Te cztery kroki to: skupianie się na obserwacji, następnie na uczuciach, potrzebach i na koniec na wyrażeniu konkretnej prośby.
Konkretne postawienie granic i przeistoczeniu się w asertywnego rodzica jest dobrym początkiem tej drogi. Asertywny nie jest synonimem złego. Nie obawiajmy się stawiać dzieciom, ale i dzieci rodzicom, granic ingerowania w naszą przestrzen.

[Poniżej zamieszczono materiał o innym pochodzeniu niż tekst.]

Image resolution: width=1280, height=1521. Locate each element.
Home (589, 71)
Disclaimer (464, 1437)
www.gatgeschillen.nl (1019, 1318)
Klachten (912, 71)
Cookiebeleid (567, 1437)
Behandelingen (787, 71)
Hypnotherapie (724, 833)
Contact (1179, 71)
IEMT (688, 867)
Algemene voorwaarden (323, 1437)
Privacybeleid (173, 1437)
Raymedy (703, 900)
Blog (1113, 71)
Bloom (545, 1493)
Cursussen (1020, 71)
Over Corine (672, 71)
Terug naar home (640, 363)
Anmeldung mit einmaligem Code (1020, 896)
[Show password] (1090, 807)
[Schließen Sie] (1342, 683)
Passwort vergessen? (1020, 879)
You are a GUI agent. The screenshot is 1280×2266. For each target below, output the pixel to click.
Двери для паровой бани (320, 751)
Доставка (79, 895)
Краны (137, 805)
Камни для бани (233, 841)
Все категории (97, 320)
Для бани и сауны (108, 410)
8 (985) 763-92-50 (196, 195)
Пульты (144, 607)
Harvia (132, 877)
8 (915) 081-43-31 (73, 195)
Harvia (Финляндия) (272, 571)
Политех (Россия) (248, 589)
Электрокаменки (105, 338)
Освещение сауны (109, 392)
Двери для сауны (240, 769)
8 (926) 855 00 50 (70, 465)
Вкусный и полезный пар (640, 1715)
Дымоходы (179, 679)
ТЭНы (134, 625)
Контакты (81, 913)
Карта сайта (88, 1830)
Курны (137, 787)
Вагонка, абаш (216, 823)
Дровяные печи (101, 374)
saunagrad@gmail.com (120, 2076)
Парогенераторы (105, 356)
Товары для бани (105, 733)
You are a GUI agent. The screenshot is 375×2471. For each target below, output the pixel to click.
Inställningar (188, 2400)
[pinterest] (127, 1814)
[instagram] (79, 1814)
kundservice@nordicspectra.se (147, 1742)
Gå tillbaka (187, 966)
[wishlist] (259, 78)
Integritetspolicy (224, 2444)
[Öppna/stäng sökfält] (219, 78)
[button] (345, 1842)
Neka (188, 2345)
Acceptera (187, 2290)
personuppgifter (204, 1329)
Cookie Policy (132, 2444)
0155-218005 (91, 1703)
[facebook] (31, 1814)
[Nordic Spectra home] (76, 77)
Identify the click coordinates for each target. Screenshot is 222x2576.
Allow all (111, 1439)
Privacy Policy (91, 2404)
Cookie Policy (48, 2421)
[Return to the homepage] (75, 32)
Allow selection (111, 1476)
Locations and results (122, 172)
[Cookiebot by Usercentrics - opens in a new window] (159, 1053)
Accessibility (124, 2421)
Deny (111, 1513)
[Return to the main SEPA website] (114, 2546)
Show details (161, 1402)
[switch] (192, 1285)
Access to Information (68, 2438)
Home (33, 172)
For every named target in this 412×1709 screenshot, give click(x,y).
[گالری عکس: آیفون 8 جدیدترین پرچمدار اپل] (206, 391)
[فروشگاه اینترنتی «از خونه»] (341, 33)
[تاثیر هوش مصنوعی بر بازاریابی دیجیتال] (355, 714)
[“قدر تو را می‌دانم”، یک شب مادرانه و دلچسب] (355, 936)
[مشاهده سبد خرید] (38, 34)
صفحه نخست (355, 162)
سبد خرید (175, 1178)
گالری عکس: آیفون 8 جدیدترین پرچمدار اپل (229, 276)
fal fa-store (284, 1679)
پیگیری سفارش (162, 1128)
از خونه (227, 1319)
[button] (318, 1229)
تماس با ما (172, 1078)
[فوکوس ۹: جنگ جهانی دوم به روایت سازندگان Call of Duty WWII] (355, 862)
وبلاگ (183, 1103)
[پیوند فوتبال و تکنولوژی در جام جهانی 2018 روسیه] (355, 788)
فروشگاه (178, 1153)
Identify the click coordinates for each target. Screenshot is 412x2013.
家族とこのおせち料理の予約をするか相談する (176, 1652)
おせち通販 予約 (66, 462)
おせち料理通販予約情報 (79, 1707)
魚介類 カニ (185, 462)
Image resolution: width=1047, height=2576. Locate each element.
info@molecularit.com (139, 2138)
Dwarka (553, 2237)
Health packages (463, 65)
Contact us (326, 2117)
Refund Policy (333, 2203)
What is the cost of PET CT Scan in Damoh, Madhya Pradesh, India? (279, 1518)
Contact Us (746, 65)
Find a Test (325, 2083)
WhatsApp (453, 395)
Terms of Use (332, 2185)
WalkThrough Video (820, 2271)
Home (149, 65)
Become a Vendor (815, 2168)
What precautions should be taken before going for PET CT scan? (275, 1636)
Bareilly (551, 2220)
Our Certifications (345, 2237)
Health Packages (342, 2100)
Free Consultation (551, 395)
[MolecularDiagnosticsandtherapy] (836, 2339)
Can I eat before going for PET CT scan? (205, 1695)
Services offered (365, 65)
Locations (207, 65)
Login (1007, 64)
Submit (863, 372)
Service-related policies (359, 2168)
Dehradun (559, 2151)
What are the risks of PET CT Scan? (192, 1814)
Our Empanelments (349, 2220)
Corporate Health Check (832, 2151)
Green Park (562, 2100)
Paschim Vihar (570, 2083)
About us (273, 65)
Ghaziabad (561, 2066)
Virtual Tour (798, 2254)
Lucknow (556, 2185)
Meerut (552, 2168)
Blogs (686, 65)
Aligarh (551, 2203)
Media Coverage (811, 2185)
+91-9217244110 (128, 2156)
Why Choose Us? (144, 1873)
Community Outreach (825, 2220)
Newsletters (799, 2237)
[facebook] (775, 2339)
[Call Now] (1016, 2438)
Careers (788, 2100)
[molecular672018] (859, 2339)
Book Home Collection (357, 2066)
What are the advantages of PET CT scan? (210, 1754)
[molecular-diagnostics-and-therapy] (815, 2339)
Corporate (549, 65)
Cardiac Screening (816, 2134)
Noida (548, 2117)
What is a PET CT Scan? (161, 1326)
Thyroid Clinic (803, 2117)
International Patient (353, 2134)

Nie musimy zrywać kontaktów z rodzicami, żeby pokazać im granice. Nie zmusimy też nikogo do zmiany, ale możemy zadbać o nasz osobisty dobrostan. Każdy z nas ma prawo do przeżycia życia po swojemu, do podejmowania osobistych wyborów. Nie musimy spełniać sfrustrowanych marzeń mamy, czy taty. Bo żal jaki może w nas wzrastać prędzej czy później wkradnie się w nasze życie. Nikt tego nie chce. A koszty mogą być wysokie.
A zatem logiczną informacją dla rodzicówbedzie taki oto komunikat: Bądźmy rodzicami świadomymi i mądrymi, rozważnymi. Nie obarczamy naszych pociech niespełnionymi marzeniami, nie krytykujmy, nie szukajmy w naszych dzieciach perfekcji.
Skupmy się na zdrowych i bliskich relacjach. Słuchajmy naszych dzieci. One bardzo wyraźnie mówią o swoich potrzebach i tęsknotach.
Informacja dla dzieci: Uczmy się zdrowej asertywności, stawiajmy granice i komunikujemy tak klarownie, jak tylko się da.
Klucze do zdrowiej relacji? Proszę bardzo: Klarowna Komunikacja. Rozmawiajmy i Słuchajmy.